On Friday, the New York Times reported the Trump administration is sending teams made up of members of the Border Patrol Tactical Unit (BORTAC) to work with local Immigration and Customs Enforcement agents in at least ten cities across the country. BORTAC agents, who have enhanced Special Forces type training, normally conduct high-risk operations. The agents deployed in sanctuary cities will assist ICE agents with “run-of-the-mill” arrests, “in order to enhance the integrity of the immigration system, protect public safety, and strengthen our national security,” according to a spokesperson for Customs and Border Patrol. 

“As we have noted for years, in jurisdictions where we are not allowed to assume custody of aliens from jails, our officers are forced to make at-large arrests of criminal aliens who have been released into communities,” Matthew T. Albence, acting director of ICE, told the Times. “When sanctuary cities release these criminals back to the street, it increases the occurrence of preventable crimes, and more importantly, preventable victims.”

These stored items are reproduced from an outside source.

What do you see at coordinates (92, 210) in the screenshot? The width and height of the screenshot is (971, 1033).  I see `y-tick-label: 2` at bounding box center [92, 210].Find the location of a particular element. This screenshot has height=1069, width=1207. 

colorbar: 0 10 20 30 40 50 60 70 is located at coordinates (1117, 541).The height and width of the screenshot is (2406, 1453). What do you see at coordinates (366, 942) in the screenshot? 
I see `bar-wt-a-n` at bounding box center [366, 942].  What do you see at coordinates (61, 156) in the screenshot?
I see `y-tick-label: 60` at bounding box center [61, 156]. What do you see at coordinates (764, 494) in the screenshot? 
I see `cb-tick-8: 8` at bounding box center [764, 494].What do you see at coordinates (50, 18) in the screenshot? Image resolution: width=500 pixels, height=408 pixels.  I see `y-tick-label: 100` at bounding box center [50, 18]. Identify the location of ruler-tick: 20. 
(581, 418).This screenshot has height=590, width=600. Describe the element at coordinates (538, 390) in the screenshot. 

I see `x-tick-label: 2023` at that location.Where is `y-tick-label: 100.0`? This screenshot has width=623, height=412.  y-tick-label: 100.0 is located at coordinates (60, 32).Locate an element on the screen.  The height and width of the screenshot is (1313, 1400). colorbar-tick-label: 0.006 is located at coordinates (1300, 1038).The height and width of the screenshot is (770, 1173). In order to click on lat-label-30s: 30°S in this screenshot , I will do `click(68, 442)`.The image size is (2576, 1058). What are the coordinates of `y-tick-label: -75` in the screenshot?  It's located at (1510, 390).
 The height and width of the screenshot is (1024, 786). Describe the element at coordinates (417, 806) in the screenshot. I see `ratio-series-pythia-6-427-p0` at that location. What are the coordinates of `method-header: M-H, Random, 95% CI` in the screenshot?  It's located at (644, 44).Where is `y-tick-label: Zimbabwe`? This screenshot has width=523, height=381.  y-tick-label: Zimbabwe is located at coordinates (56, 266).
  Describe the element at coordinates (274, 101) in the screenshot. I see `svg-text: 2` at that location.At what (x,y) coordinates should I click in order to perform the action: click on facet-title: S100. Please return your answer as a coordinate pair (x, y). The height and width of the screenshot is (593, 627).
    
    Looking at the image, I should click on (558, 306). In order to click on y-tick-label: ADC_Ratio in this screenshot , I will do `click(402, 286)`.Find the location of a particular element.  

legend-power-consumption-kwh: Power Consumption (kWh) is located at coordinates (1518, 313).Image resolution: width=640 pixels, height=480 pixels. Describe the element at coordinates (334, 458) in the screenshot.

Administration officials and loyalists have long tried to paint a picture of alleged “lawlessness” in sanctuary cities that’s rooted in xenophobia and steeped in fascism. Critics say this latest move is retaliation from the administration against cities that oppose its policies and are trying to protect immigrant communities, particularly ones with undocumented peoples. More militarized police forces working in sanctuary cities will only exacerbate fear in immigrant communities, and the potential for situations to escalate will become higher. 

“If you were a police chief and you were going to make an apprehension for a relatively minor offense, you don’t send the SWAT team. And BORTAC is the SWAT team,” said Gil Kerlikowske, a former commissioner of CBP and former chief of police in Seattle. “They’re trained for much more hazardous missions than this.”

Naureen Shah, senior policy and advocacy counsel on immigrants’ rights for American Civil Liberties Union, called the move a “dangerous and wasteful use of resources that primarily harms communities of color.” 

“This is transparent retaliation against local governments for refusing to do the administration’s bidding,” Shah said in a statement. “It will put lives at risk by further militarizing our streets. Local governments should not face reprisals for focusing on local community needs and using taxpayer money responsibly, instead of helping to deport and detain community members.”

Chicago aldermen Carlos Ramirez-Rosa and Rossana Rodriguez-Sanchez both said over the weekend they would work with immigrant communities to “organize” and “be ready,” sharing ‘know your rights’ information on social media. 

“We’re gonna be out knocking on doors, informing residents of their rights, but also making sure that, should immigration officials be present attempting to deport our families, that we’re gonna be prepared to take action to defend one another,” Rosa told the Sun-Times on Friday. “That can be yelling, ‘You have a right to remain silent. Don’t tell them anything.’ It can be recording the interaction so we have video to use in the future…or, it can actually take the form of people using their bodies to engage in non-violent civil disobedience.”